Aim of the exercise
Only the lines from the one with "This screenshot has height=682, width=1616." to the end of the data below should be returned, each exactly as it stands.

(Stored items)
---
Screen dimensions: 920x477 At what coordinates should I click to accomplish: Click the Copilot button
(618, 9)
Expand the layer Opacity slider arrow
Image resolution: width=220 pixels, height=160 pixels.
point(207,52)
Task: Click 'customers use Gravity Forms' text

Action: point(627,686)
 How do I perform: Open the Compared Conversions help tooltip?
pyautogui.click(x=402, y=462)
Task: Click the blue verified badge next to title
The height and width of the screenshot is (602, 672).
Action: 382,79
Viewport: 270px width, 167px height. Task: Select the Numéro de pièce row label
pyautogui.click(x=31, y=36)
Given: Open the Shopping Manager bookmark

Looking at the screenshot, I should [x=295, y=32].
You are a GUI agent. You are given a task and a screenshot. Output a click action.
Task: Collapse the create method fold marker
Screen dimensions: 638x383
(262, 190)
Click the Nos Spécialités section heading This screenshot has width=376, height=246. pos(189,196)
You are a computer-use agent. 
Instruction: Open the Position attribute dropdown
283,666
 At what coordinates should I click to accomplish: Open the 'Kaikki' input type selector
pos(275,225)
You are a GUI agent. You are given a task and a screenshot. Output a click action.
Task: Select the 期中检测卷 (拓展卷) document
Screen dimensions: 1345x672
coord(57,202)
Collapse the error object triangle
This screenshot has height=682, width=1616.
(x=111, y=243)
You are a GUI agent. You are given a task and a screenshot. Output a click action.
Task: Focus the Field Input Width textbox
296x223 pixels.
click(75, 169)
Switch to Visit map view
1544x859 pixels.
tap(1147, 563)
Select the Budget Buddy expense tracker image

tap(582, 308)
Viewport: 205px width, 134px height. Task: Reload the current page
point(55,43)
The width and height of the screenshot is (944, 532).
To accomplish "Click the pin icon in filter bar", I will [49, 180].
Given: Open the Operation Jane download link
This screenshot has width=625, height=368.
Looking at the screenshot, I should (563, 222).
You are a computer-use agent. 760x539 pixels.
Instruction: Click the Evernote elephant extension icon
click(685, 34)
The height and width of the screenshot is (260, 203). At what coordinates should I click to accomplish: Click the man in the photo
---
The completed task
This screenshot has height=682, width=1616.
(x=111, y=243)
You are a GUI agent. You are given a task and a screenshot. Output a click action.
Task: Focus the Field Input Width textbox
296x223 pixels.
click(75, 169)
Switch to Visit map view
1544x859 pixels.
tap(1147, 563)
Select the Budget Buddy expense tracker image

tap(582, 308)
Viewport: 205px width, 134px height. Task: Reload the current page
point(55,43)
The width and height of the screenshot is (944, 532).
To accomplish "Click the pin icon in filter bar", I will [49, 180].
Given: Open the Operation Jane download link
This screenshot has width=625, height=368.
Looking at the screenshot, I should (563, 222).
You are a computer-use agent. 760x539 pixels.
Instruction: Click the Evernote elephant extension icon
click(685, 34)
The height and width of the screenshot is (260, 203). At what coordinates should I click to accomplish: Click the man in the photo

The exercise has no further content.